Start of Given data

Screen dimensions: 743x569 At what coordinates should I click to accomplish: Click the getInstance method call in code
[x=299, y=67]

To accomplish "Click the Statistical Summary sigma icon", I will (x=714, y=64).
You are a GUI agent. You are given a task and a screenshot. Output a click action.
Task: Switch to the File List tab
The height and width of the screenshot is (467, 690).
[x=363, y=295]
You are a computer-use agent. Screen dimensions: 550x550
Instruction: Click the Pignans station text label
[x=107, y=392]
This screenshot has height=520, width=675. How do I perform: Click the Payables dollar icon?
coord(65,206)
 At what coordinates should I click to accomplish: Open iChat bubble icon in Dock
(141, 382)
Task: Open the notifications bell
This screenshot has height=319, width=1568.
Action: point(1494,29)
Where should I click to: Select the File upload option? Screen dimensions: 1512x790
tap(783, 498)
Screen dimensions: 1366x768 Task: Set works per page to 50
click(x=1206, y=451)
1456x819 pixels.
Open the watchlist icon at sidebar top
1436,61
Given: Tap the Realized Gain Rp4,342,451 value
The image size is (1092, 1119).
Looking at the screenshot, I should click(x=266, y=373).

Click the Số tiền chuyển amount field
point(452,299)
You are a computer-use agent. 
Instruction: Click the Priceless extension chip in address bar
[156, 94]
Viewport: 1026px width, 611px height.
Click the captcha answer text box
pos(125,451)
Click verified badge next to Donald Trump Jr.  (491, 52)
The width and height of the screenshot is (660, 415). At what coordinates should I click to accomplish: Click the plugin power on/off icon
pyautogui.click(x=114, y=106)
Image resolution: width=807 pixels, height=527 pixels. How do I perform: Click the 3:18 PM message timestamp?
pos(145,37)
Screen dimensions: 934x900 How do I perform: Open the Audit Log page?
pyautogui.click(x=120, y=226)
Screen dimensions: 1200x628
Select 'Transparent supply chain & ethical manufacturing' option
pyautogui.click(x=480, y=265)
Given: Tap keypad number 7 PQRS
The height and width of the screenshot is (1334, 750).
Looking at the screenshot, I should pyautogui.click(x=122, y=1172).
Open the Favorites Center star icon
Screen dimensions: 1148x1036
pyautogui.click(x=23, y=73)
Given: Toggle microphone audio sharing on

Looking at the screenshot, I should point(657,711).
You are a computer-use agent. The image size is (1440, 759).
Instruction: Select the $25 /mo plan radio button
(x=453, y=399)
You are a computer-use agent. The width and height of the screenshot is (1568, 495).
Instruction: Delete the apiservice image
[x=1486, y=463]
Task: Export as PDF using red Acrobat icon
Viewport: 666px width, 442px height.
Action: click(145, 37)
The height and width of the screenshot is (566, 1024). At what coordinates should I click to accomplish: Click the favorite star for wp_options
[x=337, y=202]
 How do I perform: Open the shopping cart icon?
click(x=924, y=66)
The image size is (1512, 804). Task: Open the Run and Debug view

End of Given data

Written problem. Can you retype the lines of the listing between the line holding "Given: Tap keypad number 7 PQRS" and the line holding "pyautogui.click(x=23, y=73)", inclusive, with no changes?

Exercise result.
Given: Tap keypad number 7 PQRS
The height and width of the screenshot is (1334, 750).
Looking at the screenshot, I should pyautogui.click(x=122, y=1172).
Open the Favorites Center star icon
Screen dimensions: 1148x1036
pyautogui.click(x=23, y=73)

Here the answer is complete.